The summary sounded incredibly intriguing, and I’ve read two of her other books, so I already know that she doesn’t shy away from the difficult topics in YA fiction. Previous books have dealt with being the child of a serial killer and sex trafficking, and I felt like both topics were handled with care, so I was fully expecting this to be the same.

We’re introduced to Dylan as she’s coming out of what she views as a blackout. She has struggled with alcohol abuse in the past, but stopped drinking six months ago, so doesn’t have any explanation for why she lost time. It only gets worse when she calls her mother and realizes that she’s been missing for three days, not one night as she previously thought. As she’s processing this, stressors pile up. School and fighting with her twin brother, as well as the realization that she has absolutely no idea what happens when she loses time start to be a bigger problem for her, and she starts to actively take steps to get to the bottom of her missing time.

But digging only reveals bigger issues, culminating in a major event that lands her the diagnosis of Dissociative Identity Disorder, formerly known as Multiple Personality Disorder. She has no recollection of any trauma during her childhood, but is starting to have vague flashbacks of something happening when she was young. 

As she learns more about the disorder and processes things with her therapist, she realizes that the voices in her head are her alters. I loved how this was portrayed, and how her inner system was explored. While DID was briefly discussed in my master’s program, I’ve never actually seen it in real life, and don’t know much about it. It felt like the author did a lot of research into this, and discussed it in a really careful and sensitive way. 

The way therapy is portrayed in the story felt accurate, and the treatment providers were all so accepting and compassionate, the way providers should be. They worked with Dylan (and her alters) to create a safe and welcoming environment where she was given agency over her life and her treatment program, as well as offered the opportunity to make major decisions, allowing her to regain control over her body and her choices that were denied to her as a child. Her artistic talent is incorporated into her treatment as a therapeutic tool and coping skill.

And while I don’t know much about DID, I loved how it was explored in the story. Rather than being viewed as an illness to be cured, it was painted as a coping skill to protect an individual from an unhealthy and dangerous situation that was beyond their capability to manage at the time. And in treatment, the goal is decided by the individual—for some, integration is the goal, while for others, they learn to live with the system. 

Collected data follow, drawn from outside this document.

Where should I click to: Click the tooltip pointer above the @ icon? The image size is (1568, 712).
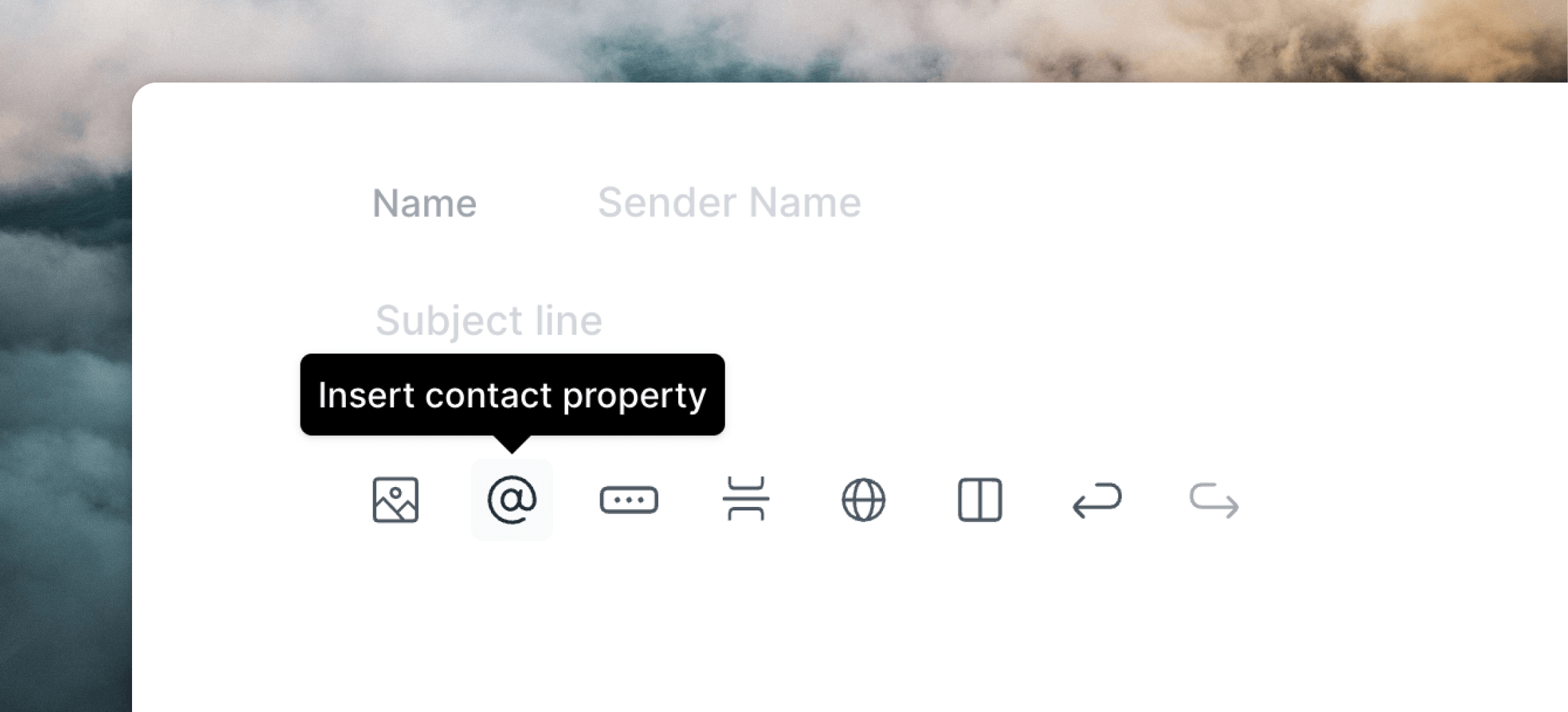[x=512, y=444]
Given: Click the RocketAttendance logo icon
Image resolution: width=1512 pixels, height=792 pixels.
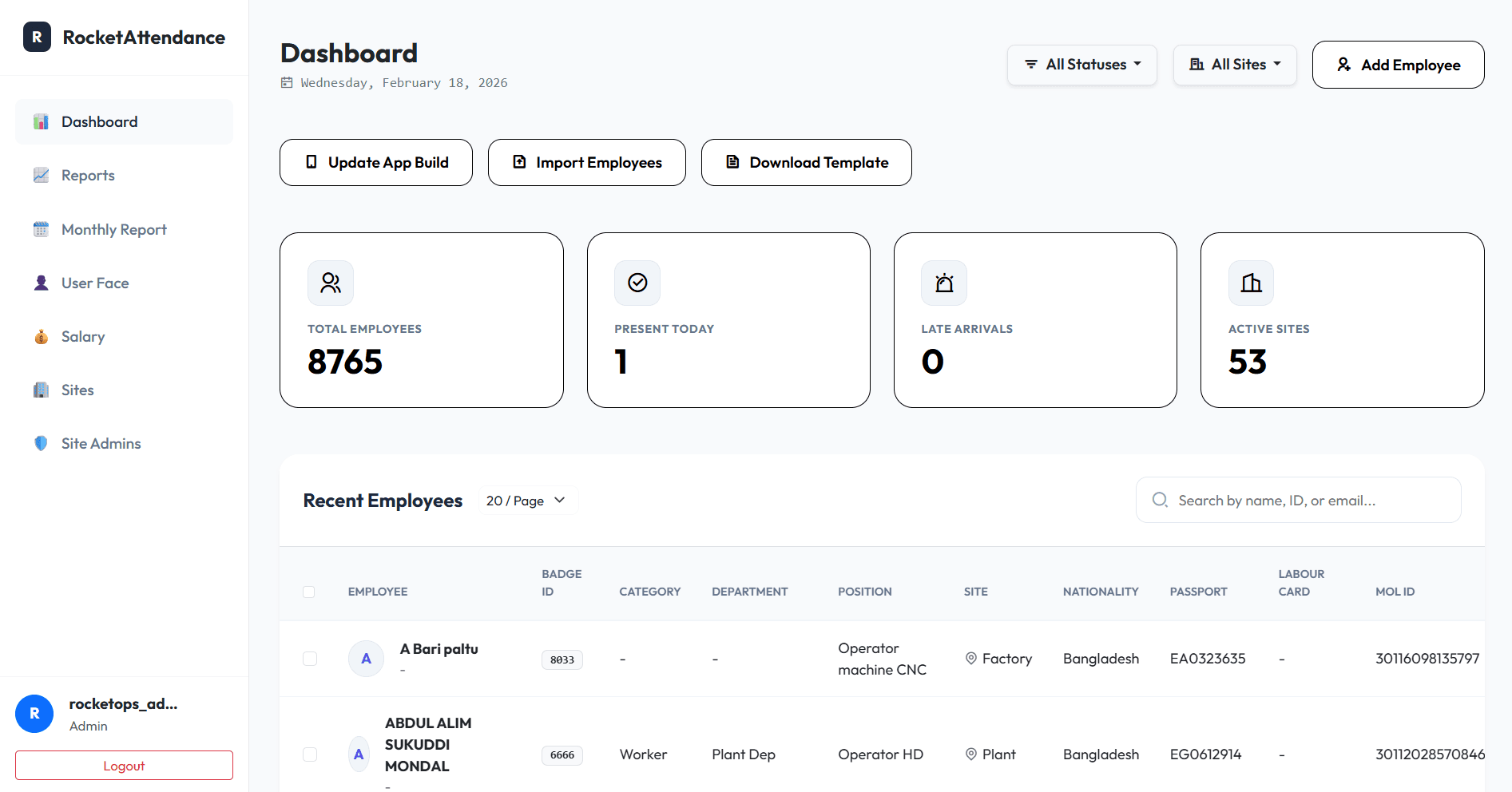Looking at the screenshot, I should click(x=37, y=38).
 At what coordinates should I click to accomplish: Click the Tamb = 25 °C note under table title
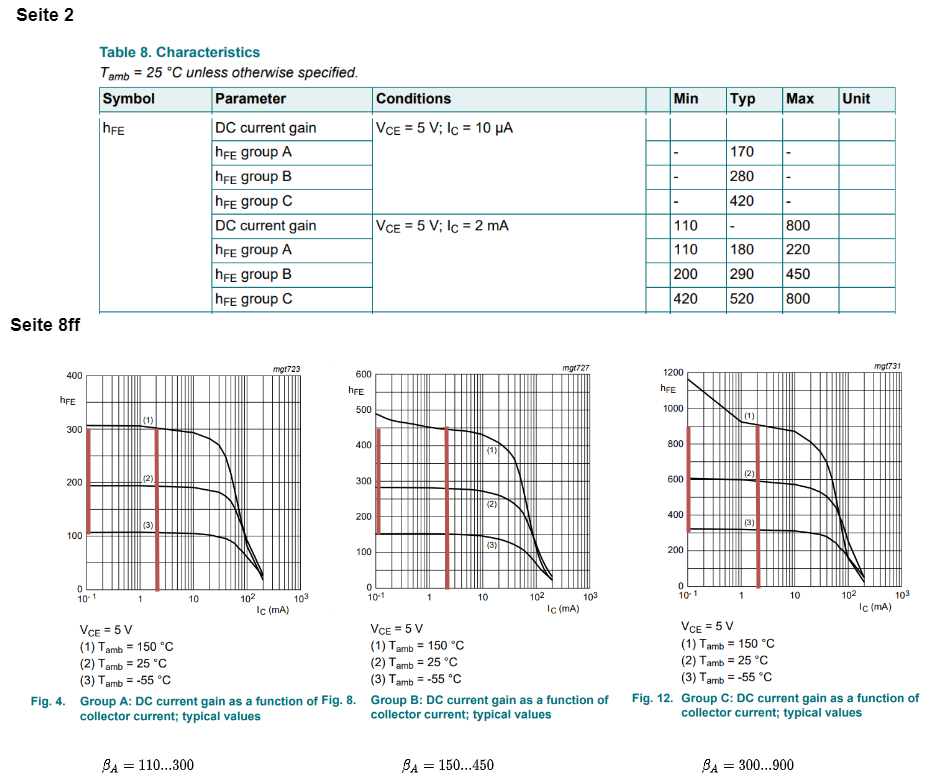pyautogui.click(x=228, y=73)
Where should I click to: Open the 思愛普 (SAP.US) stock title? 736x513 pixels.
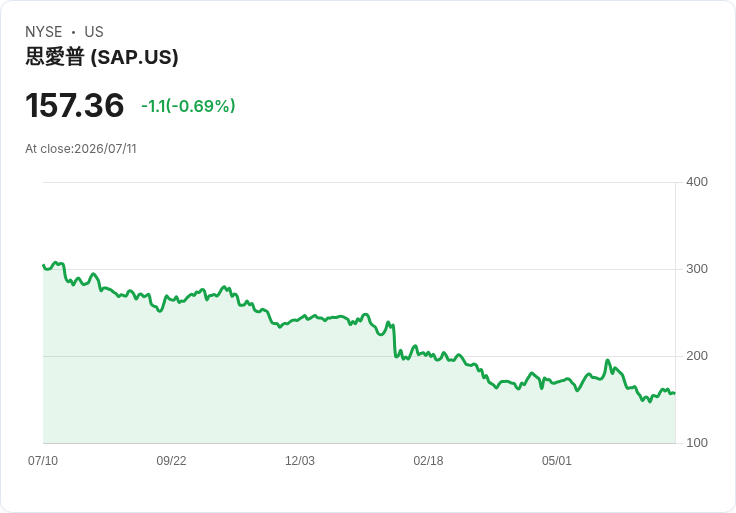tap(102, 57)
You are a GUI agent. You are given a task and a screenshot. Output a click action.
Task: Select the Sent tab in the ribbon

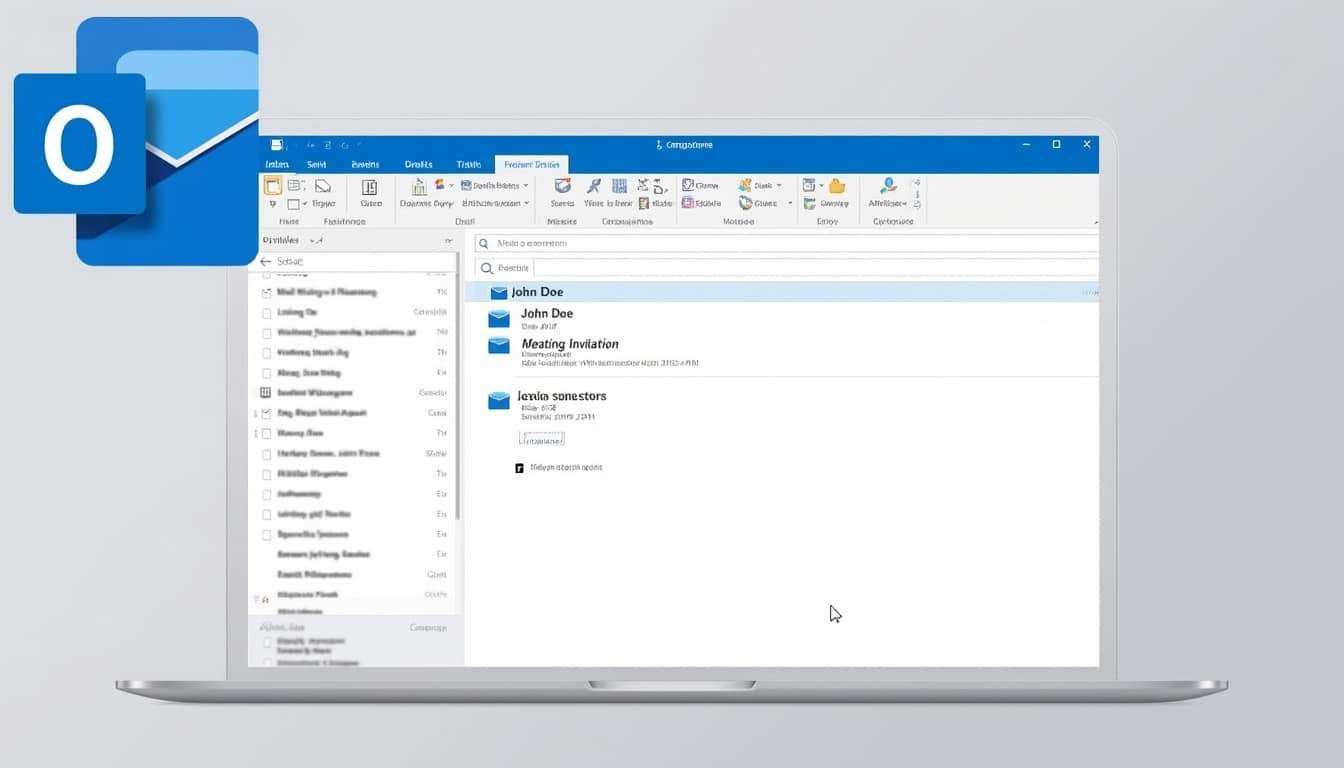point(316,164)
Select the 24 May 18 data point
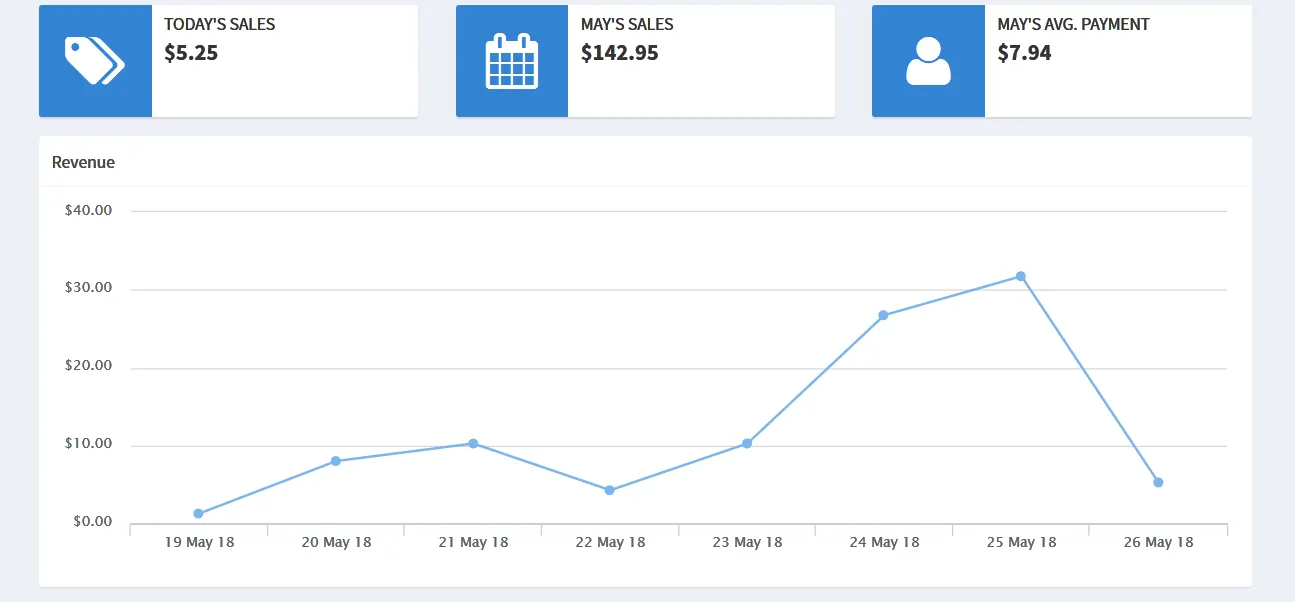Image resolution: width=1295 pixels, height=602 pixels. (883, 315)
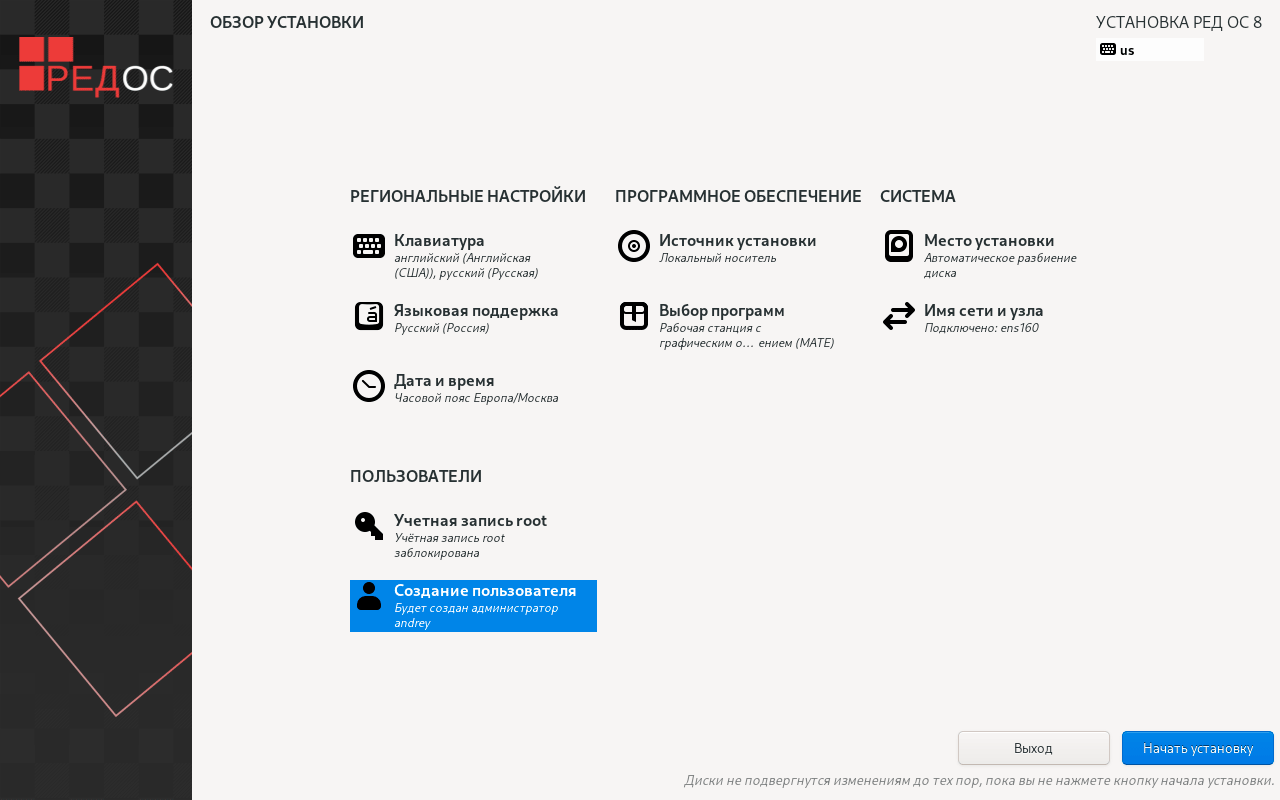Click the hard drive icon for Место установки
The height and width of the screenshot is (800, 1280).
(x=899, y=246)
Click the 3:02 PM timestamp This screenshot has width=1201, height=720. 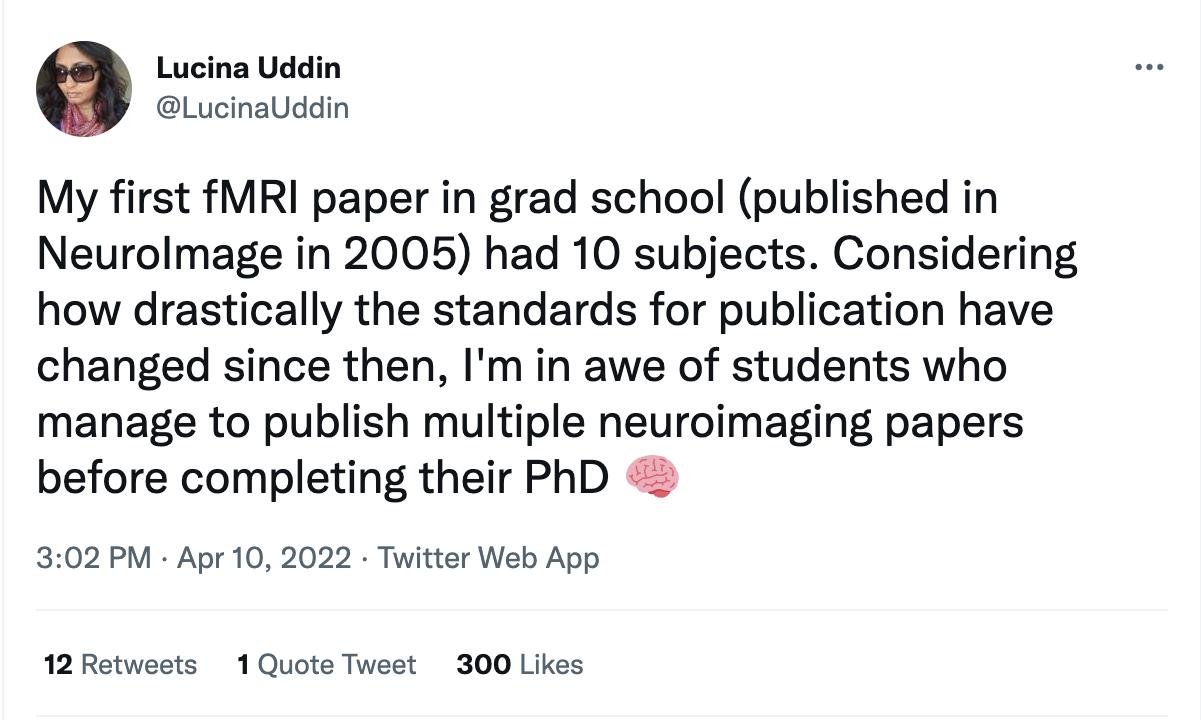point(93,558)
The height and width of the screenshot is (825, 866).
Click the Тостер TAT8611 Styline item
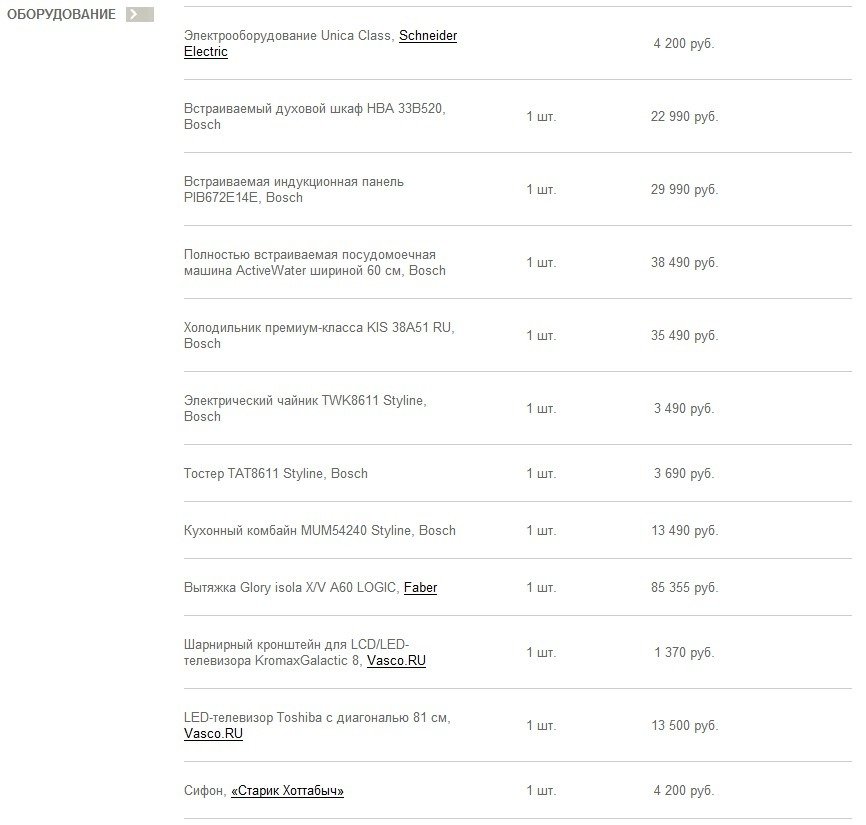tap(276, 474)
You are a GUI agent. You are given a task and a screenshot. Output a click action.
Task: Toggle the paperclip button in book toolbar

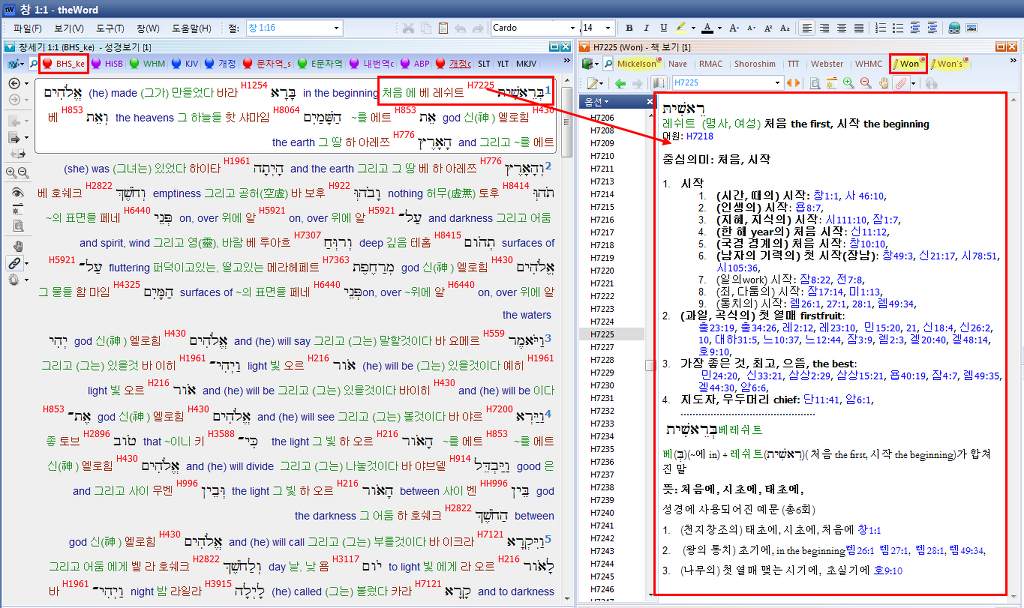pyautogui.click(x=902, y=83)
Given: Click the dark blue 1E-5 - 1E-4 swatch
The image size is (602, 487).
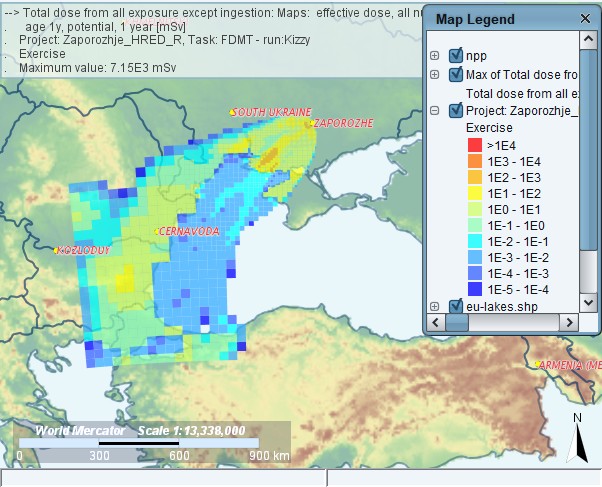Looking at the screenshot, I should point(474,289).
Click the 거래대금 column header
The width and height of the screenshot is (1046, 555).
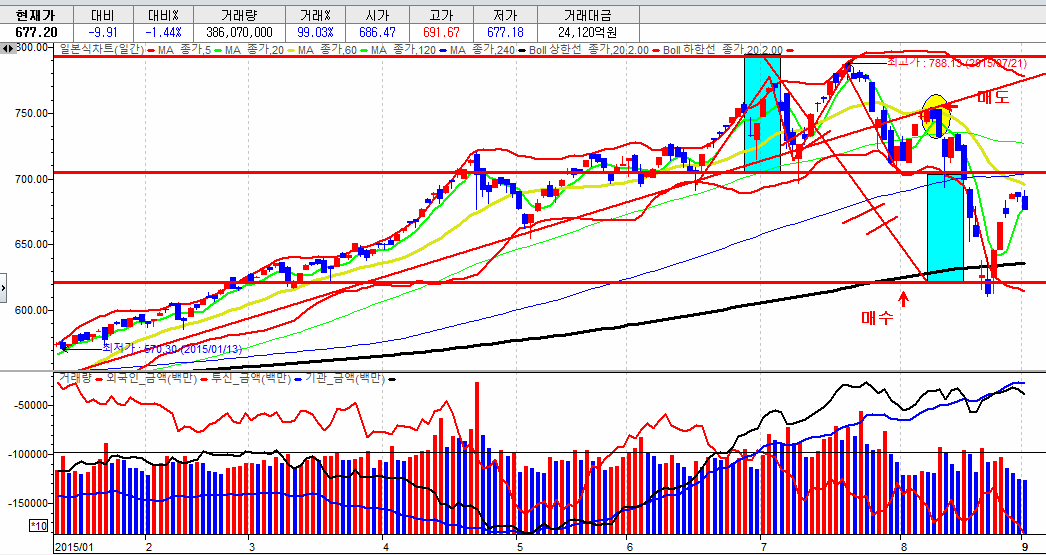click(x=585, y=16)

Finally, I especially appreciated how the importance of having supports was stressed throughout the story. Dylan is surrounded by people who support her on the journey of recovery, and while they’re each dealing with their own emotions, she learns to set boundaries for giving them space to process, and them giving her space to process as well. But through it all, they rally around her to let her know that she isn’t alone for any step of this, and they fully support her no matter what. This was a powerful story, and it’s written so beautifully, making Dylan and her family incredibly relatable.